09 set 2012

Brano del giorno: "God Rest His Soul"...

... degli Allman Brothers

Canzone scritta in onore di Martin Luther King.




"God Rest His Soul" - The Allman Brothers Band

A man lay dieing in the streets
A thousend people fell down on their knees
Any other day he would have been.....
Preaching
Reaching all the people there
Oh Lord Lord

But Lord knows I can't change what I saw
I Say God Rest His Soul

The Memphis battelground was red
Cause blood came pouring from his head
Women and children fallin' down.....
Crying
For the man they loved so well
Oh Lord Lord
But Lord knows I can't change what I saw
I Say God Rest His Soul

(I breake here)
Solo

But Lord knows I can't change what I saw
I Say God Rest His Soul

The morning sun will rise again
With all the passions growing thin
What we gonna do when war is come.. and we'r
dieing
Dieing for the cause I know

(yeah but)
But Lord knows I can't change what I saw
Say God Rest His Soul

La slide guitar di Duane, la voce country di Dickey Betts, la voce soul e le tastiere di Gregg Allman, il basso di Berry Oakley e la coppia di percussionisti Butch Trucks e Jaimoe contribuirono a creare uno dei gruppi più importanti nella storia del rock'n'roll
 

Quando penso agli Allman Brothers, penso a Gregg e a Duane. In un documentario sul Southern Rock che è stato recentemente trasmesso dalla BBC (Sweet Home Alabama - The Southern Rock Saga), vediamo ambedue le facce della famiglia Allman - e della musica in generale: Gregg una sorta di capo-officina calmo e illuminato ("le canzoni spesso si scrivono da sé"); Duane l'arrogante di turno, apparentemente un elemento di disturbo del gruppo ma in realtà un genio assoluto. Duane pensa di essere il migliore, lo dichiara senza mezzi termini e non tollera che qualcuno gli dica ciò che deve fare.
Beh, aveva ragione! Basta vedergli abbracciare la Les Paul e sentire i primi accordi per capire che, davvero, lui era il migliore. Il suo lavoro chitarristico in "Hey Jude" di Wilson Pickett è un esempio di come il rock può arricchire la soul music.

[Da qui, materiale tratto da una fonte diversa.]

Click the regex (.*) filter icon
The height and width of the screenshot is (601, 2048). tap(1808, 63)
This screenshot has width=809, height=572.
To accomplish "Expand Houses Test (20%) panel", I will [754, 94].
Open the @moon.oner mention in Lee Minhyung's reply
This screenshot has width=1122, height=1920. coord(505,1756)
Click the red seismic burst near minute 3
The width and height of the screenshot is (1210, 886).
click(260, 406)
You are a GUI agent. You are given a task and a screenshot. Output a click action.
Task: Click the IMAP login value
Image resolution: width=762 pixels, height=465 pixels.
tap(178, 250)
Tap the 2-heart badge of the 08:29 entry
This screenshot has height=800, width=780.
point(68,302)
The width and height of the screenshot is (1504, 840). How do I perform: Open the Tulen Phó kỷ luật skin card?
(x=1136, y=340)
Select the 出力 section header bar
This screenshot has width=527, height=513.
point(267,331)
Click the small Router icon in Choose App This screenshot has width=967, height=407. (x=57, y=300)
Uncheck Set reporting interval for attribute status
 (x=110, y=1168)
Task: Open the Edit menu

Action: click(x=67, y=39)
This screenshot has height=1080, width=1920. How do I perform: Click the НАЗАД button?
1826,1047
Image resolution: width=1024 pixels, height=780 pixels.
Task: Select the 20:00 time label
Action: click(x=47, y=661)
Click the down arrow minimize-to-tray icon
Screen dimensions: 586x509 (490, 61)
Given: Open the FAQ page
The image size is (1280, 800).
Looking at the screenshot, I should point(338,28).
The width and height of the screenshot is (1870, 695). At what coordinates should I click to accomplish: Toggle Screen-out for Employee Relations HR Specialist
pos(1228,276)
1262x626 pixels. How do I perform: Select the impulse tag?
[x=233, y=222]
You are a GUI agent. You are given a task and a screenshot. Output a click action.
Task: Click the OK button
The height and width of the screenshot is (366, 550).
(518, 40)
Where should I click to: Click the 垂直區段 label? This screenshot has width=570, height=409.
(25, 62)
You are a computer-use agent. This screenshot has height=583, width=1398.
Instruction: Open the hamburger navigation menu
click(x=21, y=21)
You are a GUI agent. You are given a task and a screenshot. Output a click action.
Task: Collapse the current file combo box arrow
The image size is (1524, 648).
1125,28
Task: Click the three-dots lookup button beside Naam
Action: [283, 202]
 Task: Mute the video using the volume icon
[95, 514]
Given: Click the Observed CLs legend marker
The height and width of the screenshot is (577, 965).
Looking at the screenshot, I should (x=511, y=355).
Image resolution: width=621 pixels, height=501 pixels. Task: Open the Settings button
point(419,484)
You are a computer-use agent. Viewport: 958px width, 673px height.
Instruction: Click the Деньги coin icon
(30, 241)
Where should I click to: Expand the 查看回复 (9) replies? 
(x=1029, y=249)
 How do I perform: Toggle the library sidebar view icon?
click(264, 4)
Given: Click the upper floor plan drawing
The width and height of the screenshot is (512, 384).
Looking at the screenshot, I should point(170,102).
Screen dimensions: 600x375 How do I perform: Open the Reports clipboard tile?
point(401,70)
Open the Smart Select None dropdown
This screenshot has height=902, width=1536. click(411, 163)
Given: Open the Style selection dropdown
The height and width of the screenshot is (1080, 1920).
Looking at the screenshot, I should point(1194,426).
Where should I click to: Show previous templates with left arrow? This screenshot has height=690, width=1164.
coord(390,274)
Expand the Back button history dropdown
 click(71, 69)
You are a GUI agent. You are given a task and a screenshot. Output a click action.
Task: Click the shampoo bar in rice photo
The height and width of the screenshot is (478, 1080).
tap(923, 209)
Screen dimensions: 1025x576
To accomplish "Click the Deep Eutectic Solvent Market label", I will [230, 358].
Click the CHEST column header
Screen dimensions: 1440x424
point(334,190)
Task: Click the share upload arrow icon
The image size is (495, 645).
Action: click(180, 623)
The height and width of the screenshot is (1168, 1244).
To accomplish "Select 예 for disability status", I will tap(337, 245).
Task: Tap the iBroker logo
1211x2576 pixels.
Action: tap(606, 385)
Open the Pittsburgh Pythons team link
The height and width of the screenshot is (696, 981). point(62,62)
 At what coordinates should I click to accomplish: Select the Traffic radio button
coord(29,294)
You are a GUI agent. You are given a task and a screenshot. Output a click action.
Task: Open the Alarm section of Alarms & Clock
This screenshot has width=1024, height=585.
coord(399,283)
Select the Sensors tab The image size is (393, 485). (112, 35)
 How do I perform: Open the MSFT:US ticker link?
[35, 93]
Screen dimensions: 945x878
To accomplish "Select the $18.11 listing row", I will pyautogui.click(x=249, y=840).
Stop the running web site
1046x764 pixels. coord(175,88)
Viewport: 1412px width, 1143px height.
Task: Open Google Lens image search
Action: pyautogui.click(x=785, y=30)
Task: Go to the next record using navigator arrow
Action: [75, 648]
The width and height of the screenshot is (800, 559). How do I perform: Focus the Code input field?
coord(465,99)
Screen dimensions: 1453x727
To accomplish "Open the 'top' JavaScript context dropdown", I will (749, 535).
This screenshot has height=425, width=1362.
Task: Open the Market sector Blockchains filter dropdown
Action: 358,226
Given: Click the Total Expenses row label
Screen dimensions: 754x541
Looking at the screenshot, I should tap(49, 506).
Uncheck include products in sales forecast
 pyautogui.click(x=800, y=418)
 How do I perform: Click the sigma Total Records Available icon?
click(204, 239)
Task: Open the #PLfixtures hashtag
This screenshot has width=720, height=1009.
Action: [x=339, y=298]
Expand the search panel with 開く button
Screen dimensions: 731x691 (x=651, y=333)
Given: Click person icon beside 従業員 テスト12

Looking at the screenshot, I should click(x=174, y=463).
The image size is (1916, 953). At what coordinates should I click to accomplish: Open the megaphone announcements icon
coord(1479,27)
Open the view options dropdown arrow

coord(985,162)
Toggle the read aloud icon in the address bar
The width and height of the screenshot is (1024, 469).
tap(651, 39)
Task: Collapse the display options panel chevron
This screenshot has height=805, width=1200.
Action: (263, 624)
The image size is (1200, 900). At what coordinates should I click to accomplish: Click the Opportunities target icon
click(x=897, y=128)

 (Al Jackson alla batteria, Donald Duck Dunn al basso, Duane Allman alla chitarra)

L'Allman Brothers Band arrivò a suonare 306 volte in un anno. E la parte migliore della giornata non era quella che i membri trascorrevano con le ragazze (e con la droga), ma erano le due ore o giù di lì sul palcoscenico. Una volta, la musica era una cosa seria... Certo, lo si faceva per il denaro e per le girls... ma anche perché i musicisti sentivano di avere qualcosa da dire, da comunicare.

Scrive l'analista musicale Bob Lefsetz: "La differenza tra ieri e oggi è... il denaro. Ecco perché chiunque voleva diventare una rock star! Per il denaro e... per le ragazze. Ma oggi il denaro è stato sottratto; non da Napster, ma dalla tecnica in generale. Ormai scorre ben più denaro nella tecnica e negli affari di borsa, nelle transazioni bancarie... e quindi non tutti si dedicano alla musica. La musica la fanno solo i giovani sciocchi, con risultati scarsi e tra la quasi totale indifferenza".